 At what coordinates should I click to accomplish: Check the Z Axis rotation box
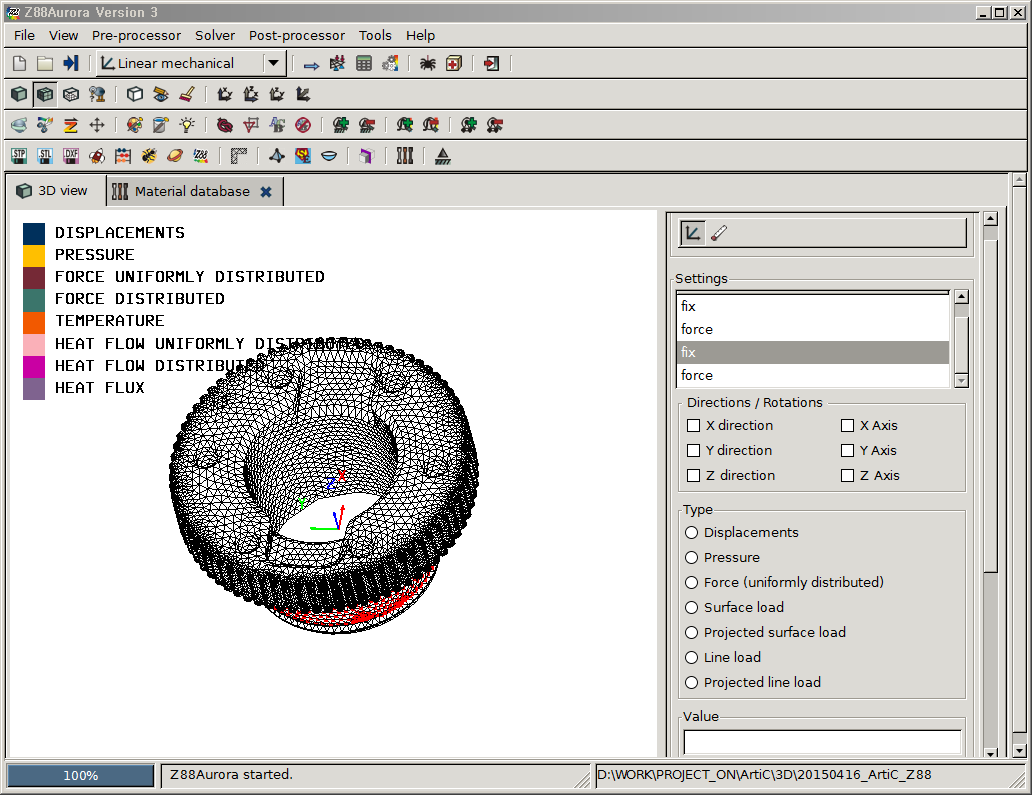coord(847,475)
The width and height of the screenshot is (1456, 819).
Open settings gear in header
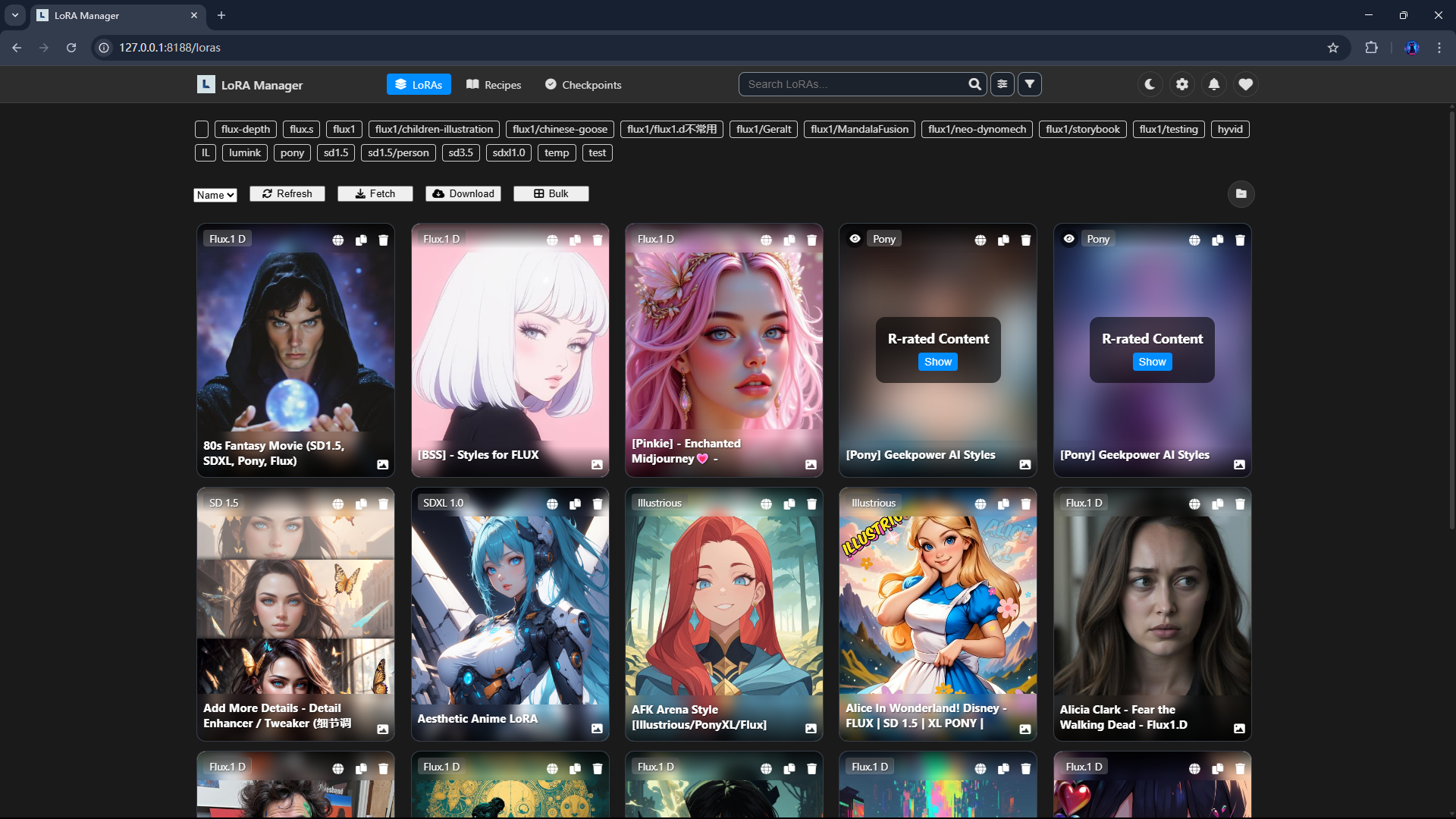click(x=1181, y=84)
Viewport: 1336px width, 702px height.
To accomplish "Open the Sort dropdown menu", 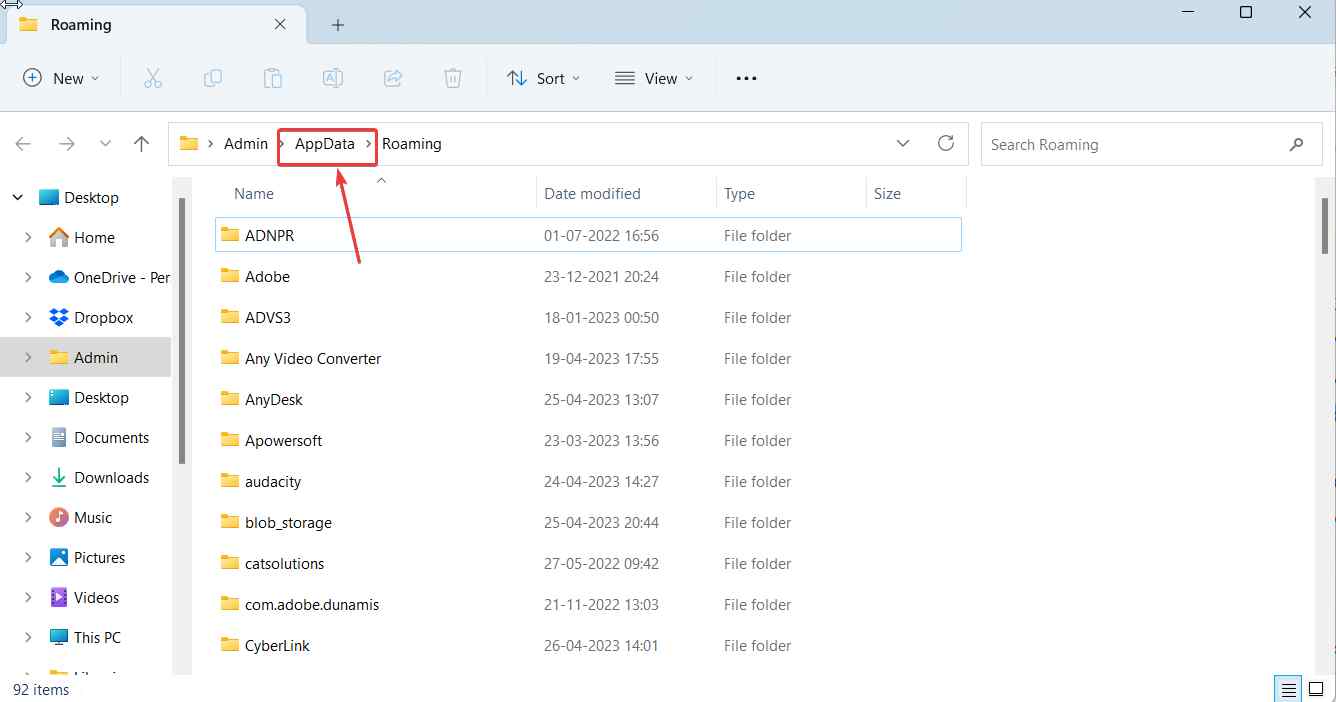I will 543,78.
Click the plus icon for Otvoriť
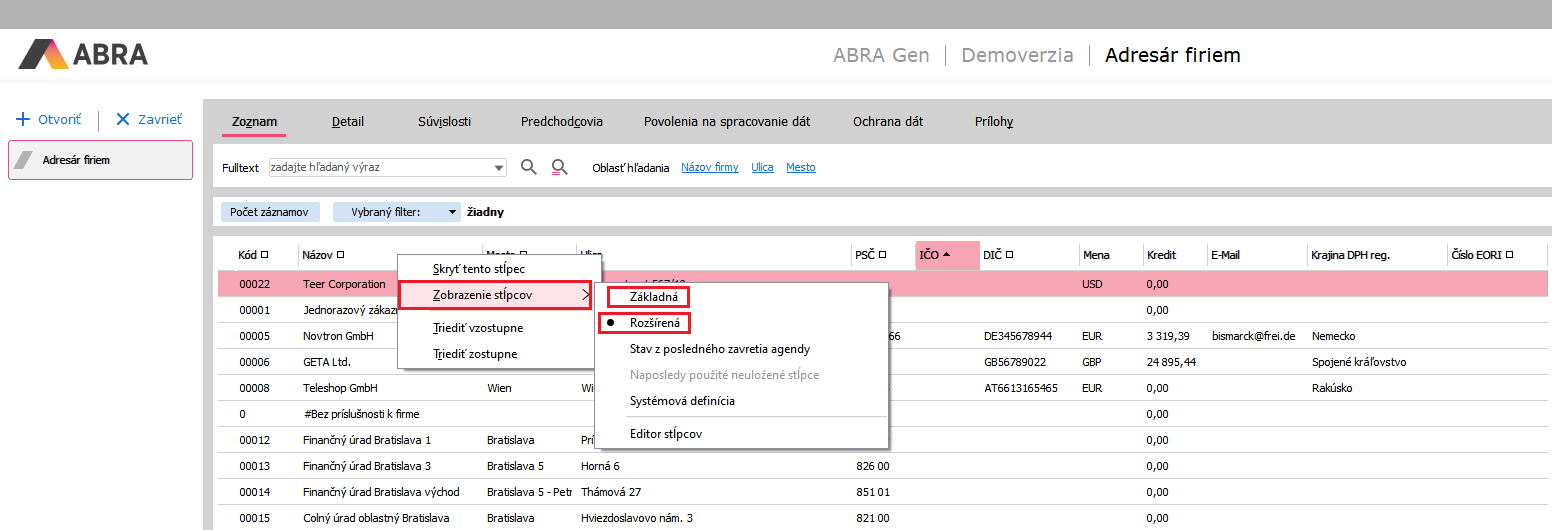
──────────
» WHAT TO WORK ON
Count how many lines of the data above contain the word "height". Reply with only that number.

» WRITTEN RESPONSE
2